What notes make the perfect unisex scent – would it be citrus or leather or wood? Spiced with Tahitian vanilla, rose or something else? Well guess what? There are no fixed rules because while it is not bound by gender, it is also not defined by specific fragrance notes. Tasneem Sabuwala, owner of Perfume Bar, explains: “Previously, the division into rich woods for men and powdery petals for women was common. But these days, exciting new fragrance ingredients are breaking the gender barrier and smelling both men and women. Musks are popular, and energetic citrus/fruity scents and aquatic notes are most popular.

Abdulla Ajmal, Business Mentor and Perfumer, Ajmal & Sons, has an interesting insight when he adds: “Androgynous notes are not a modern phenomenon. Traditionally, attars were unisex because they are based on the scientific premise that the same perfume smells differently on a man than on a woman. Rose attar is not necessarily feminine and a spicy note could be worn by women. The right way to wear them is to feel them and change them according to your mood. Note selection has more to do with your nose than your gender. It’s not as simple as dismissing floral notes as feminine and intense woody-smoky notes as masculine. As a perfumer, it’s about creating blends with new ingredients and an innovative combination of ingredients. Today, you’ve created in-between scents in neutral packages that are a cocktail of crisp citrus, zesty spices, sea florals and heady.

Enjoying a unisex fragrance is one thing, making sure people have hands-on experience making them is another. There are dedicated workshops where people can invent perfume. Raunak Munot, co-founder of Trove Experiences who does this, says: “During perfume making experiences, we see a lot of interest from men and women who want to create a perfume that is more neutral than them. and their partners can use. The expert encourages participants to go beyond gender stereotypes and concoct a perfume representative of their taste.

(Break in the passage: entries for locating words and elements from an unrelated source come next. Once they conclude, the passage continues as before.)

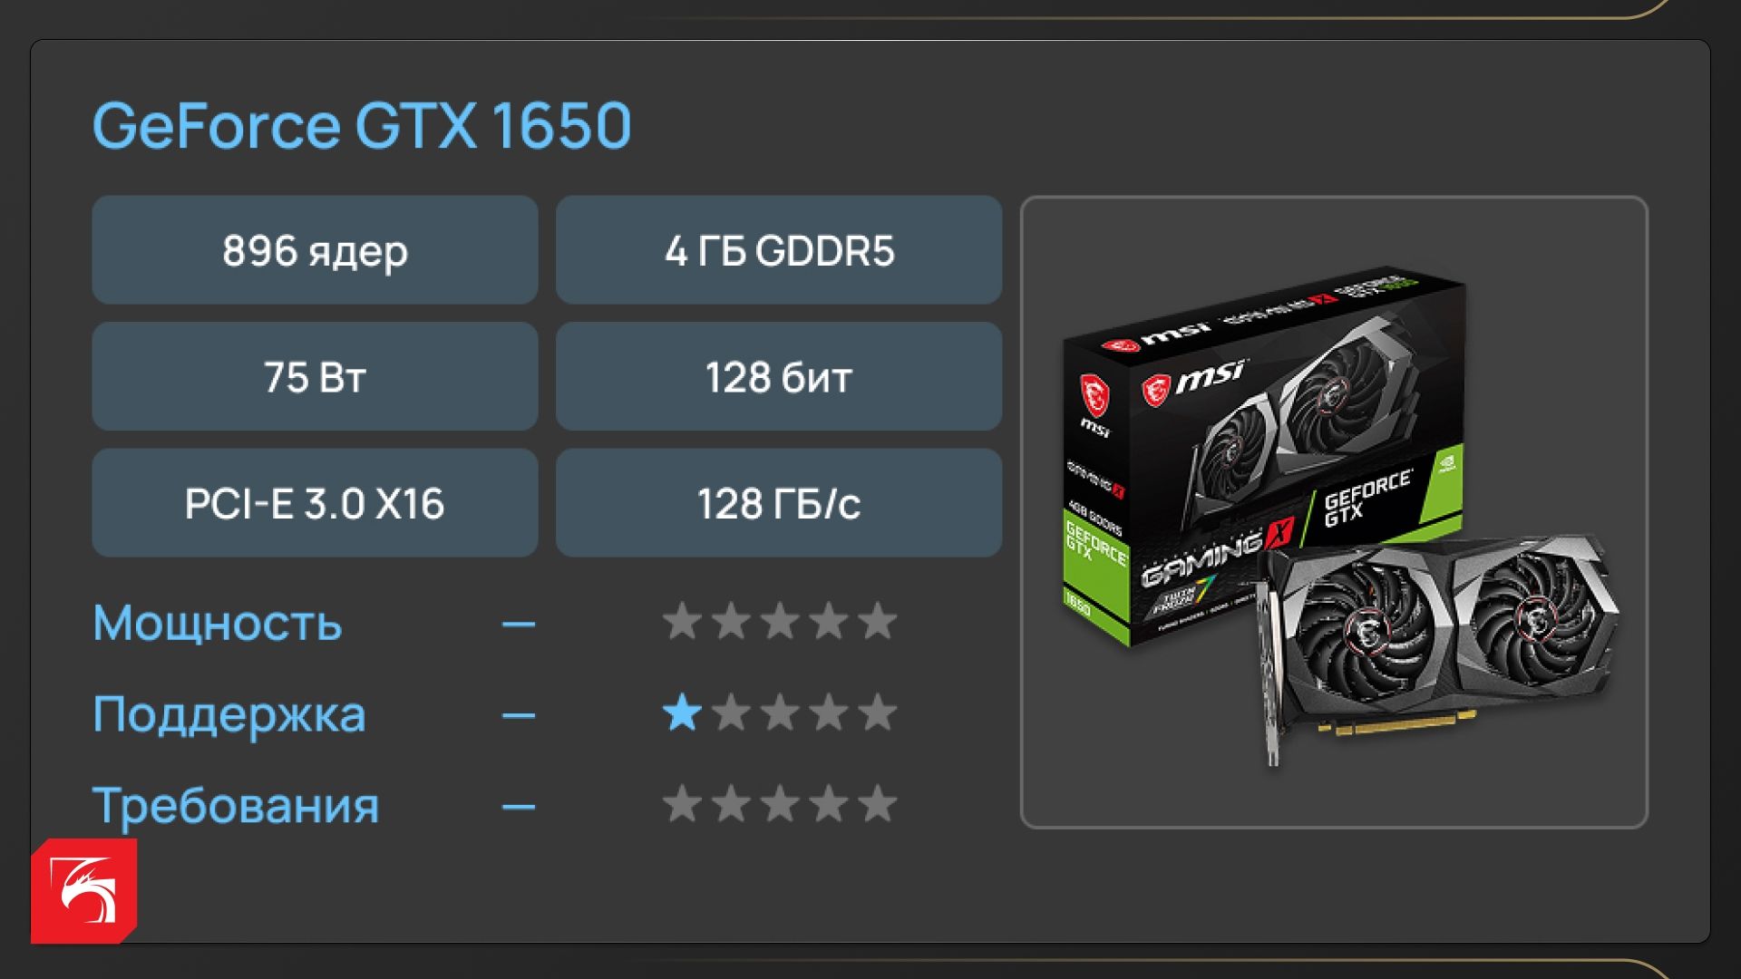Select the 4 ГБ GDDR5 tile

779,250
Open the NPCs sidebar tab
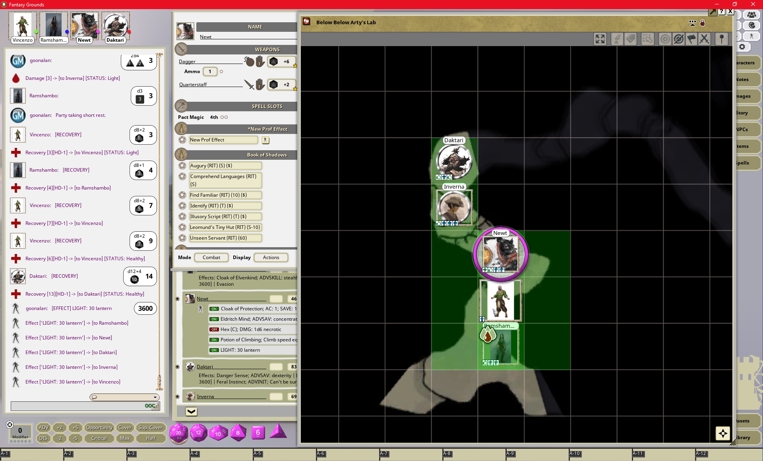The height and width of the screenshot is (461, 763). (742, 130)
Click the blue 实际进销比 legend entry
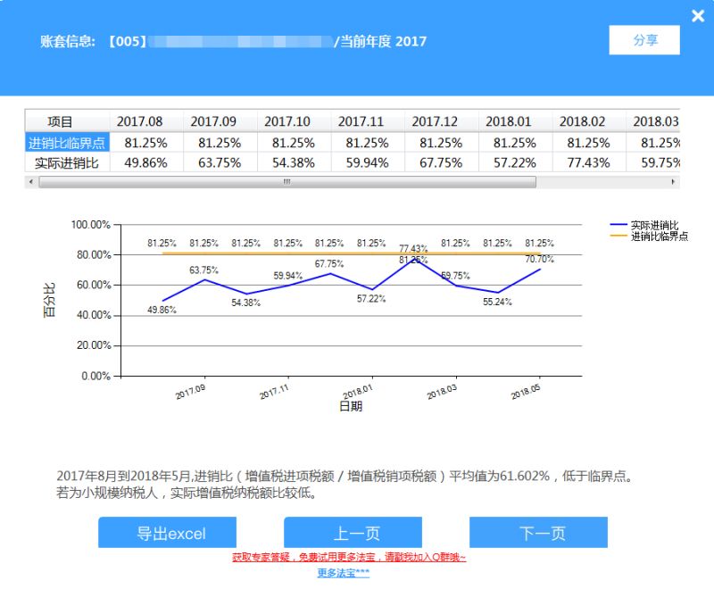Image resolution: width=714 pixels, height=589 pixels. 643,225
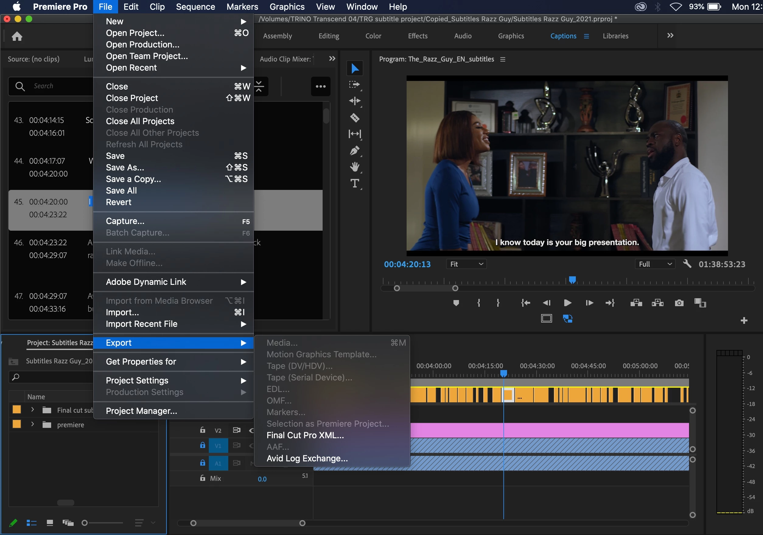763x535 pixels.
Task: Click the project panel icon size slider
Action: click(x=85, y=523)
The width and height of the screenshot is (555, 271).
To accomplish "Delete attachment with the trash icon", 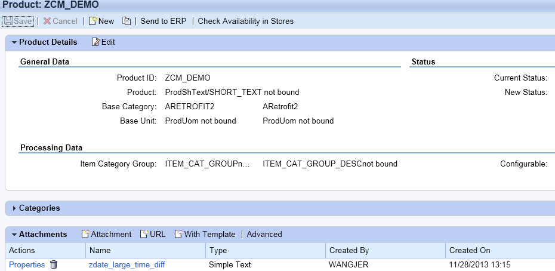I will coord(54,264).
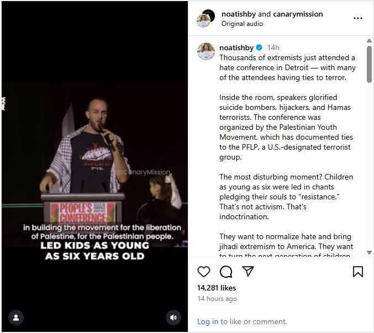The width and height of the screenshot is (374, 333).
Task: Click the scrollbar down arrow
Action: click(369, 252)
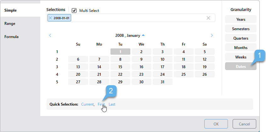Remove the 2008-01-01 selection chip
Viewport: 266px width, 132px height.
coord(50,18)
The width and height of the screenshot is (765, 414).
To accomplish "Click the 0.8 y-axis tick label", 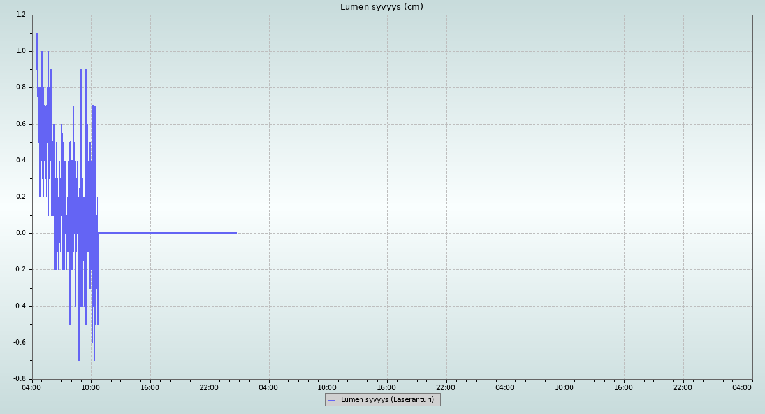I will pyautogui.click(x=21, y=87).
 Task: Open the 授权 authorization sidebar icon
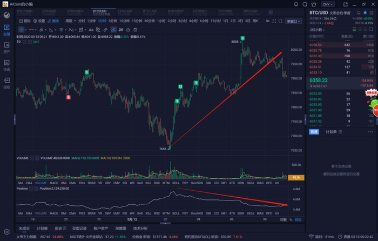coord(6,81)
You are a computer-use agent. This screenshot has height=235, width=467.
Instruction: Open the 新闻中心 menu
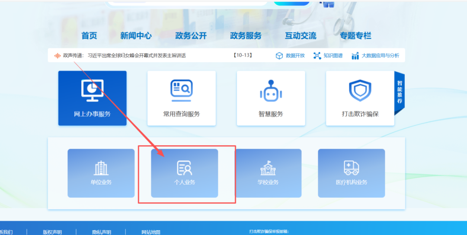136,36
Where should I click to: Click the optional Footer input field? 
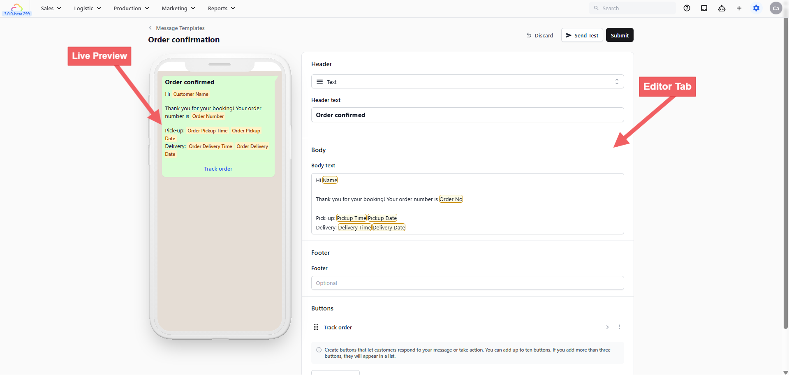tap(467, 283)

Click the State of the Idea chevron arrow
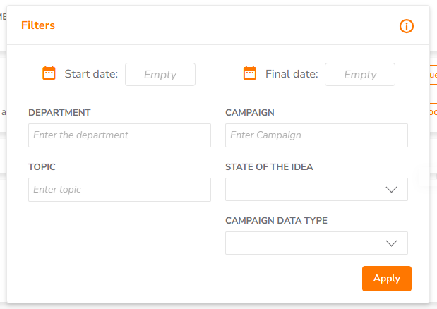click(x=391, y=190)
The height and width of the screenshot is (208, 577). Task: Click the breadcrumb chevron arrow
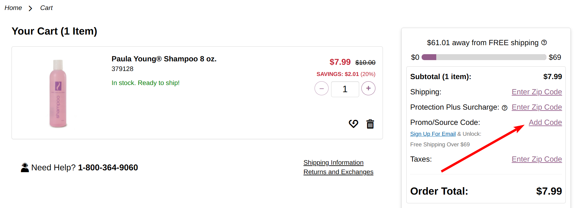(x=30, y=8)
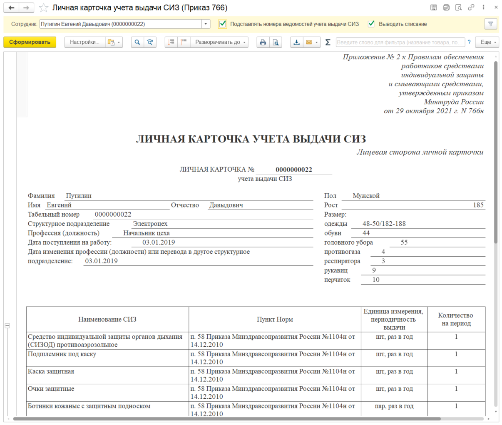Click the magnifier Find icon in toolbar
Screen dimensions: 502x425
[137, 42]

The trend goes even further into bachelorette parties, sangeets, and even corporate sites. Krishnapal Rajpurohit of The Perfume Stand, reveals, “Stylists set up the portable bar or stand and guide guests through the process. They then invent the perfume without any gender categorization. The perfume is put in pretty monogrammed bottles and jars.

Sabuwala explains the interactive experience: “At Perfume Bar, all of our notes flow, and it’s interesting to see people doing all the mixing and matching. We’ve had men who came to the bar and mixed sweet florals with amber and citrus, and women who created something that’s a mix of light woods with watery and spice notes. . It’s a cool way to entertain guests, giving them the experience of creating their own personalized scent – all freshly mixed, on the spot.